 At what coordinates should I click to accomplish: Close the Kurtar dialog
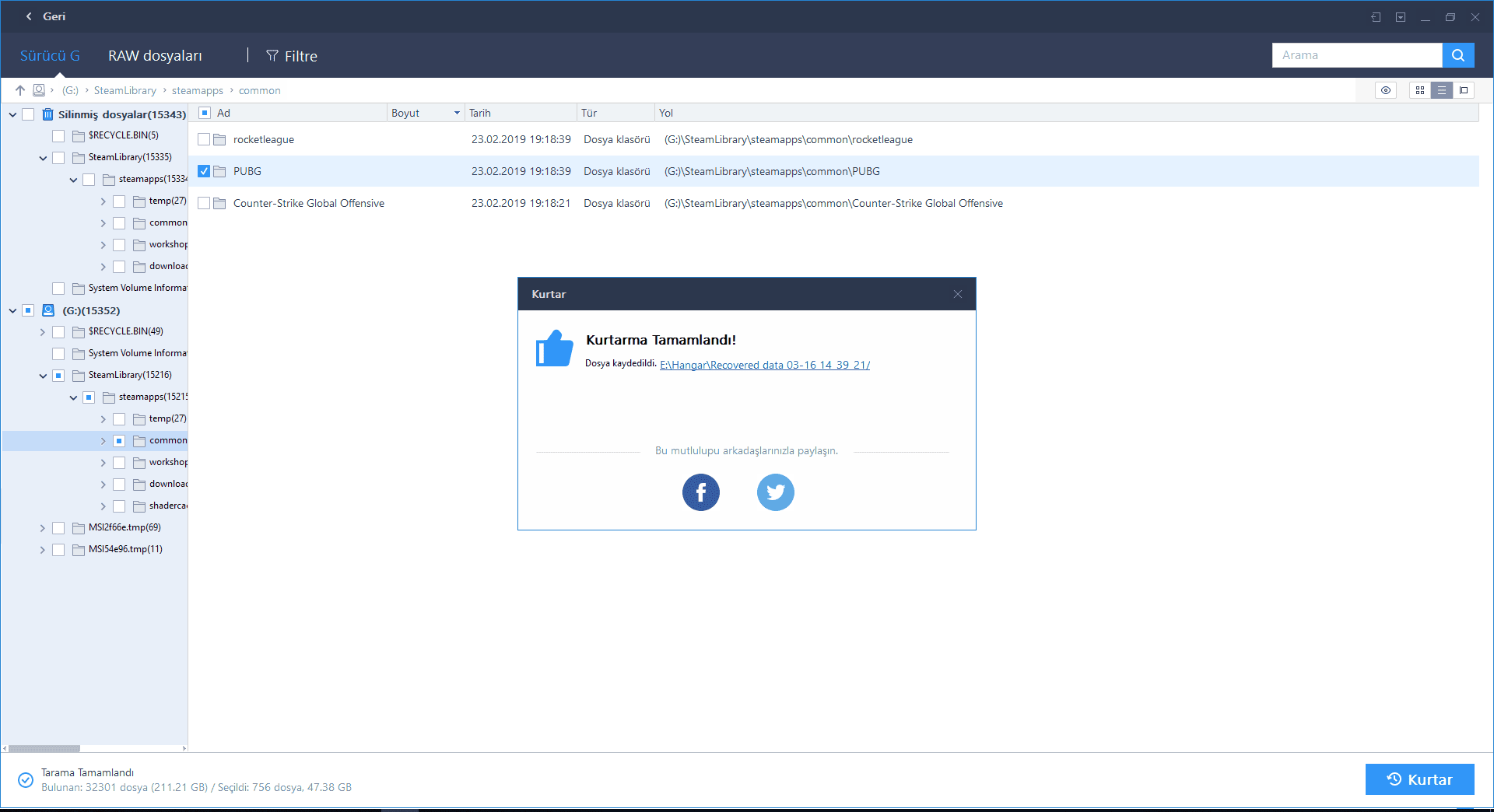[x=958, y=294]
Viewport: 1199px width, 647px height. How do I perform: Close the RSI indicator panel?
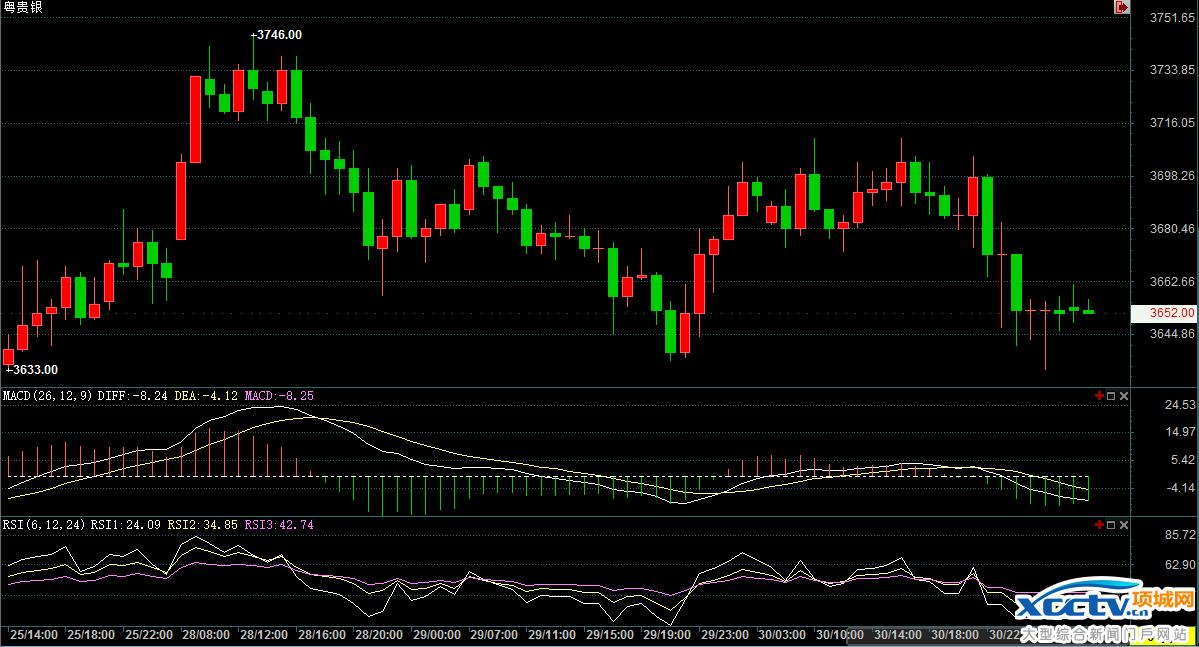(x=1123, y=525)
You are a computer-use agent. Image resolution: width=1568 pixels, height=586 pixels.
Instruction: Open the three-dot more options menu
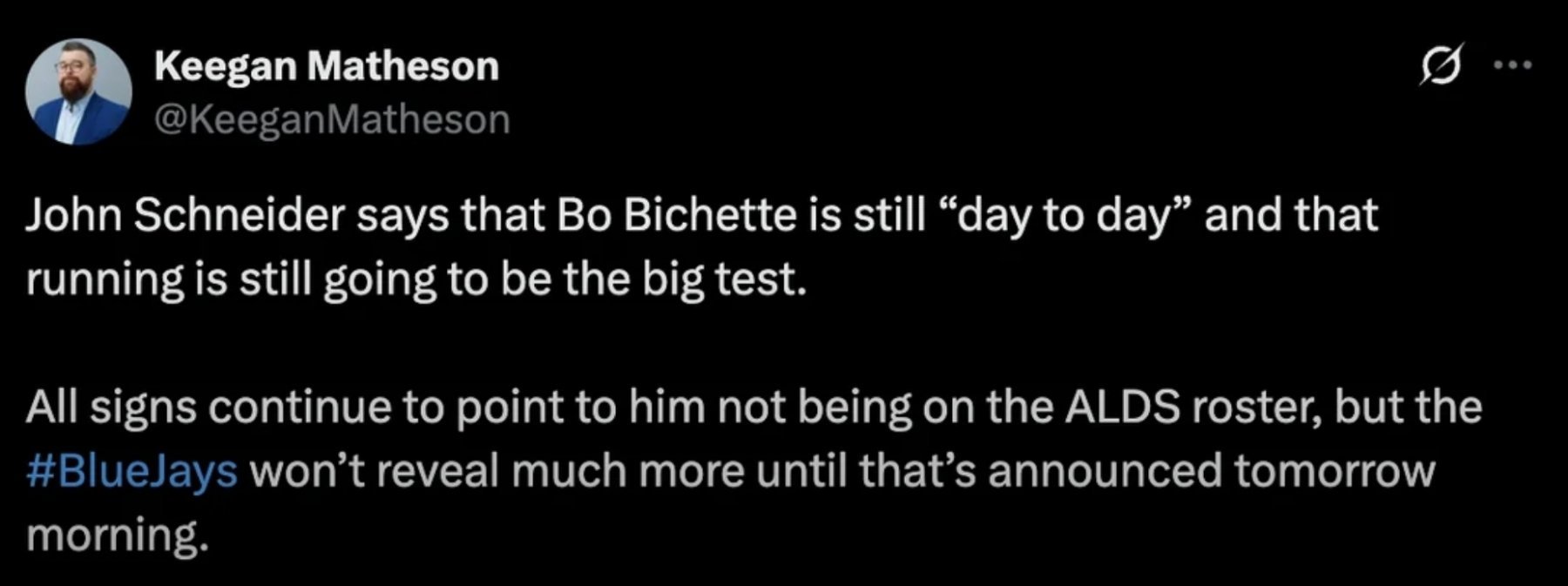pos(1512,65)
---------------
What the task asks – Reproduce every line of the records above, requests included, but scale the answer coordinates by 1.4 and round each to a whole number, with halves rounding up. Keep the numbers inside the requests unchanged and leave the pictures out.

Answer –
 At what coordinates should I click to accomplish: Close the Kurtar dialog
[x=1341, y=412]
Viewport: 1199px width, 647px height. How do I perform: Close the RSI indicator panel?
(x=1572, y=735)
You are a computer-use agent. Image resolution: width=1568 pixels, height=586 pixels.
Instruction: Open the three-dot more options menu
pos(2117,91)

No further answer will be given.